Trusting Knowledge: Agency, Dependence, and Responsible Knowing in a Scientific World (Scholars Award)
Middlebury College, Middlebury VT
Investigators
Abstract
Introduction This is a project to develop a normative account of the role of trust in responsible scientific knowing. It is informed by the literature of sociology of scientific knowledge, science studies, and philosophy of science. The researcher will use a situated approach that is derived from feminist studies of science; in that approach, science and technology experts are modeled as occupying different social locations that can shape their possibilities for knowledge. The project develops the concept of responsible trust in science and outlines several of its conditions. The project examines challenges to and strategies for achieving this trust using several case studies including forms of indigenous knowledge, gender-differences research, and climate research. The result will be a normative account of the dimensions and degrees of trust in science that are required for sound and effective knowing. Intellectual Merit The concept of responsible trust in science has significant implications for understanding both the relationship between individual knowers and their communities, and the importance of cross-community engagement if we are to succeed in generating sound and effective knowledge that is meaningful for society.

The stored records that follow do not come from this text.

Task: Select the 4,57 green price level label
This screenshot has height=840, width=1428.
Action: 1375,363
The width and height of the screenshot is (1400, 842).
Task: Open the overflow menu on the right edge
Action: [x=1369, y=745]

The analysis generated will bridge the fields of philosophy and science studies by integrating philosophical concerns about how we justify our reliance on the testimony of others with concerns raised in science studies regarding the varying degrees of trust that specific lay communities place in scientific institutions. Potential Broader Impacts The project will result in a book aimed at a broad interdisciplinary audience of science studies scholars, philosophers of science, educators, and policy makers. It will contribute to science policy discussions by analyzing the importance of trusting relations across communities and considering strategies to develop this trust. A website of curricular resources for courses on science and democracy will also be developed. By increasing our understanding of the relationship between scientific and lay communities, and offering strategies for developing responsible trust, this project has the potential to offer policy insights regarding best institutional practices for interacting across scientific and lay communities. The work is important because the results of science will be maximally useful to society only when they are produced and implemented within a sufficient climate of trust.